The practical effect: Claude Code will inspect your database schema before writing model code, run Tinker to test assumptions, search the versioned documentation when it needs to look something up and read your actual logs when debugging. It’s not making educated guesses. It’s working from real application state.
The guidelines and skills that Boost generates are specific to Claude Code’s configuration format. Running boost:install and selecting Claude Code will create the appropriate context files in your project that Claude Code reads before starting any session.
Boost also recently added Gemini support, completing the major AI coding agent integrations. The fact that the Laravel team built Boost to be agent-agnostic rather than tying it to one AI provider is a good sign about where this is going.
The Honest Limitations
Boost is still in public beta. There are rough edges. The documentation ingestion works at major version level only, so if your issue involves a minor version difference, you’ll need to double-check the generated code more carefully.

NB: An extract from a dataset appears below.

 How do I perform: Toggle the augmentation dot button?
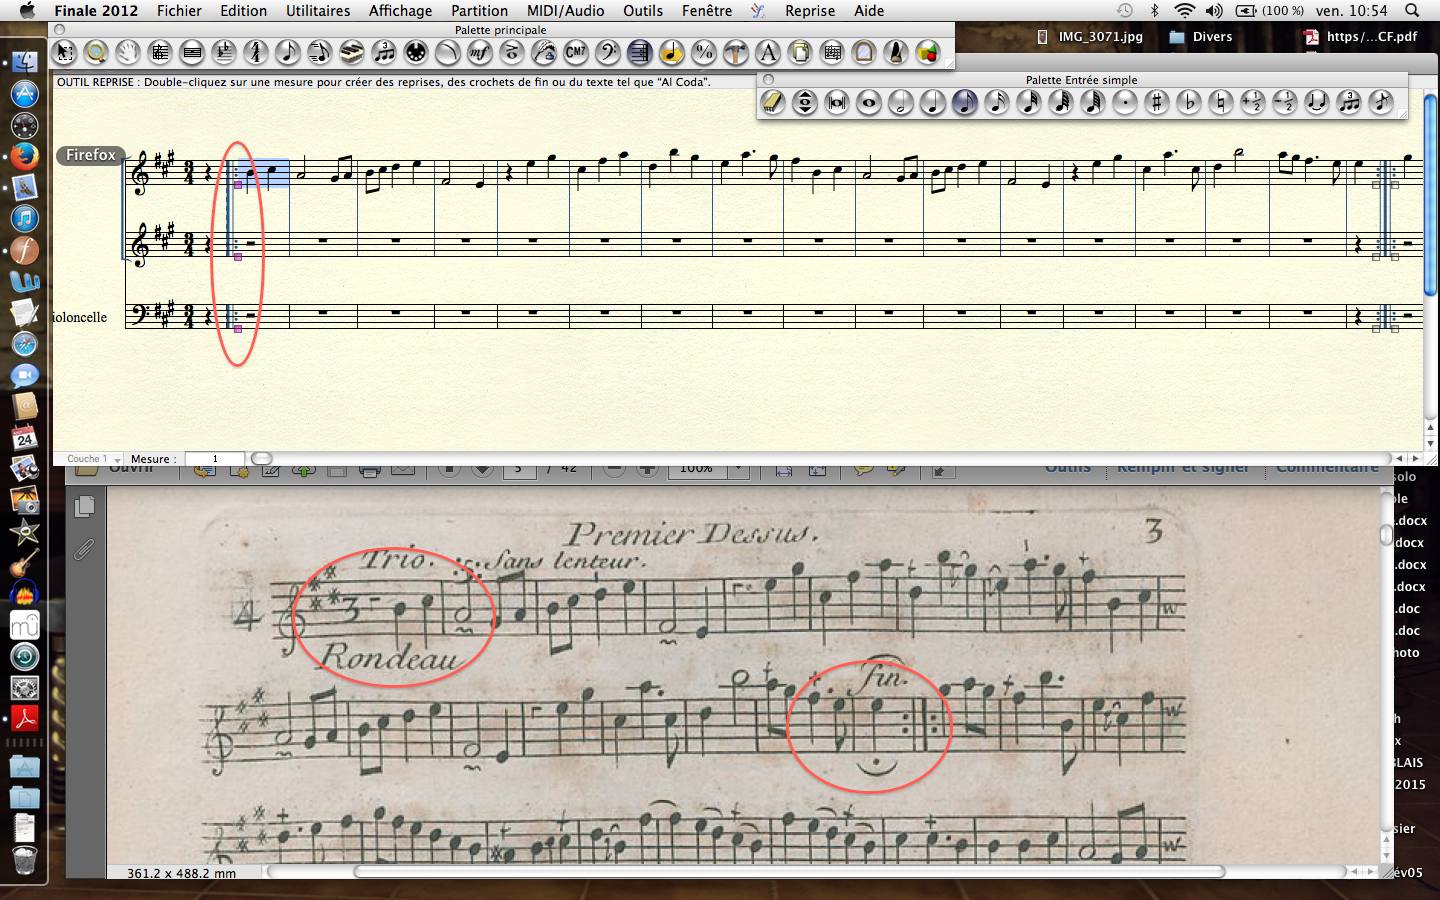point(1125,102)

The team is also clear that all generated code should be treated as a draft. Boost reduces the errors an AI agent makes and nudges it toward correct patterns, but it doesn’t eliminate the need for code review, running tests and applying engineering judgment. It’s a tool that makes you more effective, not a replacement for thinking.
There’s also a fundamental shift in mindset required. Developers who have built up strong mental models of Laravel after years of reading documentation sometimes find AI-assisted development frustrating because the agent still makes mistakes that feel obvious to someone experienced with the framework. Boost significantly reduces those mistakes, but it doesn’t eliminate them entirely.
Why This Matters Beyond the Tool Itself
Laravel Boost is notable not just for what it does today but for what it represents. The Laravel team is making a deliberate bet that the future of web development involves AI agents working inside your application context. They’re not building around that trend or waiting to see how it plays out. They’re building infrastructure for it.
The combination of Boost, MCP and the Laravel AI SDK shows a coherent picture of where they think this is going: applications that can expose themselves as AI-accessible context sources, development tools that understand your exact stack and version requirements and AI agents that operate with real knowledge of your codebase rather than general training data.
For a PHP framework that has been around since 2011, this is not a nostalgic or defensive posture. It’s an active bet on a specific vision of how software gets built next.
Whether that vision plays out exactly as they expect is impossible to know. But the tooling they’ve shipped in the past 12 months is already practically useful today. That’s a better starting point than most.
Boost is free, open source and available on GitHub under the Laravel organisation. Install it with composer require laravel/boost --dev. Run php artisan boost:install to configure it for your coding agent.